Directions for this task —
Below are some records; copy each line in them that contains "resolution".
*** Material for this exercise ***
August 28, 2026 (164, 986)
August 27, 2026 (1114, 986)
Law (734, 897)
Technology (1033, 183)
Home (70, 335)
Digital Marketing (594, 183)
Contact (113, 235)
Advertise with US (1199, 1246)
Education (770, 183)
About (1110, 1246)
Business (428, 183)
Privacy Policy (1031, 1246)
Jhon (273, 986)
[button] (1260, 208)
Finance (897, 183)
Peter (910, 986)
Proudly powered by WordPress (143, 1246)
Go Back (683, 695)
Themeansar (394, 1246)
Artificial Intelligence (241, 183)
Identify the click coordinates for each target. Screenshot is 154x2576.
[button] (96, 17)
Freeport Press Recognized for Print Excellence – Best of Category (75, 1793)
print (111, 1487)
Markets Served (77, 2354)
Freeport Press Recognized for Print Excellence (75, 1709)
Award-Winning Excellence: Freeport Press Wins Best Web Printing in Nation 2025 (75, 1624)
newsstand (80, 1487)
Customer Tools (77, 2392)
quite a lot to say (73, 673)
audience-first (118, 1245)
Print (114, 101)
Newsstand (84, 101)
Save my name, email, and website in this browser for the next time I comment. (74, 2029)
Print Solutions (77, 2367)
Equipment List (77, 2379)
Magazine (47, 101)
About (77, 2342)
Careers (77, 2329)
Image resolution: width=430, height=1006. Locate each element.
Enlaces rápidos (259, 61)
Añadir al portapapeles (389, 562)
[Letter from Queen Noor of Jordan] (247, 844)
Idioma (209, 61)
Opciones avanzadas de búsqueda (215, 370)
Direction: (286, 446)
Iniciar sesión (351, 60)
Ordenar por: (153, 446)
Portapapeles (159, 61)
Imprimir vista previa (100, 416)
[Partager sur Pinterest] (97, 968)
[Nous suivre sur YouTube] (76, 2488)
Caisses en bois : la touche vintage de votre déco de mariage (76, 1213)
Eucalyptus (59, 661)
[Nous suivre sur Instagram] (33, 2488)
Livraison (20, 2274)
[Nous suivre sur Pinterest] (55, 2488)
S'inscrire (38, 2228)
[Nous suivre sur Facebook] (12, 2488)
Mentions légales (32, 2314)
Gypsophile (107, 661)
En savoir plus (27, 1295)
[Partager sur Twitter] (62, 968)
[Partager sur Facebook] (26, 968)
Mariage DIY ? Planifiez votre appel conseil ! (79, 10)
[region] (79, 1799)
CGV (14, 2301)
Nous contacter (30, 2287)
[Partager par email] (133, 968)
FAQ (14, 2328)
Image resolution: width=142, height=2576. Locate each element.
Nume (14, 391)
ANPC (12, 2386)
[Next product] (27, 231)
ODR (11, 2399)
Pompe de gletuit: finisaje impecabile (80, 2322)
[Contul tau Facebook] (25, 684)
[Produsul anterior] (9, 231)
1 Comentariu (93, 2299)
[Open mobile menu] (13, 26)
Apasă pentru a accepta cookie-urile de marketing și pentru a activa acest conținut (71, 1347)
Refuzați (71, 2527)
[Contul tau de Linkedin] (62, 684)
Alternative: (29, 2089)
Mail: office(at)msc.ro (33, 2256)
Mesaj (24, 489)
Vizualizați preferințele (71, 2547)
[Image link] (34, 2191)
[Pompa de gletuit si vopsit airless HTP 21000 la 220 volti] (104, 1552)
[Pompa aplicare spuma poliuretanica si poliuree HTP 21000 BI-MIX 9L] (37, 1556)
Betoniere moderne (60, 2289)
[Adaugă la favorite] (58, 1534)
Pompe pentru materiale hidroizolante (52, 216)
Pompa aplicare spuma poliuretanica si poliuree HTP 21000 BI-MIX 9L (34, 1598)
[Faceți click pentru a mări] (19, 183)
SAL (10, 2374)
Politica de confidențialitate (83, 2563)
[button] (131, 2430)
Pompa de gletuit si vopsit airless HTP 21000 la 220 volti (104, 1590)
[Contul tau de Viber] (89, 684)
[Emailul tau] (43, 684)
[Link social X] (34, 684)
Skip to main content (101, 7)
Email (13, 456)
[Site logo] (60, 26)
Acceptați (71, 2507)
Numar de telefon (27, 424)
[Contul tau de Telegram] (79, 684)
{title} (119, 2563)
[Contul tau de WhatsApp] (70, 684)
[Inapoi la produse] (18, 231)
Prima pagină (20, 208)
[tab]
*** End of Material for this exercise ***
Solution for this task —
Image resolution: width=430, height=1006. Locate each element.
Image resolution: width=142, height=2576. Locate each element.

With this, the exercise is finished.